Work instruction: Whatever the records say, set them down exactly.

··········

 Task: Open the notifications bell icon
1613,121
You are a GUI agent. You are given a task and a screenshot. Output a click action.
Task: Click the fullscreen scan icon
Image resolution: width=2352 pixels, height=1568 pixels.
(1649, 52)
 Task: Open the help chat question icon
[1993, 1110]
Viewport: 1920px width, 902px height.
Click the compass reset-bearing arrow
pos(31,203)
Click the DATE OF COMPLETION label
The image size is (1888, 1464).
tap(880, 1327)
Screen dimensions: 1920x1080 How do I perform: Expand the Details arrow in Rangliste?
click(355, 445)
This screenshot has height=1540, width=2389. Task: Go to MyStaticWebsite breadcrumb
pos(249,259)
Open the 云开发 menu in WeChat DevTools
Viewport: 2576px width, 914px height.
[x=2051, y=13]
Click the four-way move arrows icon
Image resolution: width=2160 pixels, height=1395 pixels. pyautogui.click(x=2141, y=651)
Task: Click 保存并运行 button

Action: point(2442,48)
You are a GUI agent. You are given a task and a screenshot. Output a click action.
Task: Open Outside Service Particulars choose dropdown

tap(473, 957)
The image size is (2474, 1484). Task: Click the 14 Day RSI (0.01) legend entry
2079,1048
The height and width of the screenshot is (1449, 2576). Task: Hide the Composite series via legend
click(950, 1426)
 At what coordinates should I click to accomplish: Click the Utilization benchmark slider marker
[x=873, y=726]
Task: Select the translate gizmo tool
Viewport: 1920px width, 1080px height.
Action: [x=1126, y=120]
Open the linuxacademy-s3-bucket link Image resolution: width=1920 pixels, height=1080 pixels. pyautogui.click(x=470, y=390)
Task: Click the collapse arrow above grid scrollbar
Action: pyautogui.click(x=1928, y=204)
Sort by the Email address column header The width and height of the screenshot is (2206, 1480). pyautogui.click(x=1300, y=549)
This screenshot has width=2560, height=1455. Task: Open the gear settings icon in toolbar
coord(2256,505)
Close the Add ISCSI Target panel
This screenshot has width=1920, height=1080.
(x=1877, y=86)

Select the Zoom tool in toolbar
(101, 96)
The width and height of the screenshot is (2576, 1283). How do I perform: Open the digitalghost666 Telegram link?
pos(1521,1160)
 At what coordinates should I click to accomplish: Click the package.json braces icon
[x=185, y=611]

··········

Result below:
 Task: Open the notifications bell icon
1613,121
You are a GUI agent. You are given a task and a screenshot. Output a click action.
Task: Click the fullscreen scan icon
Image resolution: width=2352 pixels, height=1568 pixels.
(1649, 52)
 Task: Open the help chat question icon
[1993, 1110]
Viewport: 1920px width, 902px height.
Click the compass reset-bearing arrow
pos(31,203)
Click the DATE OF COMPLETION label
The image size is (1888, 1464).
tap(880, 1327)
Screen dimensions: 1920x1080 How do I perform: Expand the Details arrow in Rangliste?
click(355, 445)
This screenshot has height=1540, width=2389. Task: Go to MyStaticWebsite breadcrumb
pos(249,259)
Open the 云开发 menu in WeChat DevTools
Viewport: 2576px width, 914px height.
[x=2051, y=13]
Click the four-way move arrows icon
Image resolution: width=2160 pixels, height=1395 pixels. pyautogui.click(x=2141, y=651)
Task: Click 保存并运行 button

Action: point(2442,48)
You are a GUI agent. You are given a task and a screenshot. Output a click action.
Task: Open Outside Service Particulars choose dropdown

tap(473, 957)
The image size is (2474, 1484). Task: Click the 14 Day RSI (0.01) legend entry
2079,1048
The height and width of the screenshot is (1449, 2576). Task: Hide the Composite series via legend
click(950, 1426)
 At what coordinates should I click to accomplish: Click the Utilization benchmark slider marker
[x=873, y=726]
Task: Select the translate gizmo tool
Viewport: 1920px width, 1080px height.
Action: [x=1126, y=120]
Open the linuxacademy-s3-bucket link Image resolution: width=1920 pixels, height=1080 pixels. pyautogui.click(x=470, y=390)
Task: Click the collapse arrow above grid scrollbar
Action: pyautogui.click(x=1928, y=204)
Sort by the Email address column header The width and height of the screenshot is (2206, 1480). pyautogui.click(x=1300, y=549)
This screenshot has width=2560, height=1455. Task: Open the gear settings icon in toolbar
coord(2256,505)
Close the Add ISCSI Target panel
This screenshot has width=1920, height=1080.
(x=1877, y=86)

Select the Zoom tool in toolbar
(101, 96)
The width and height of the screenshot is (2576, 1283). How do I perform: Open the digitalghost666 Telegram link?
pos(1521,1160)
 At what coordinates should I click to accomplish: Click the package.json braces icon
[x=185, y=611]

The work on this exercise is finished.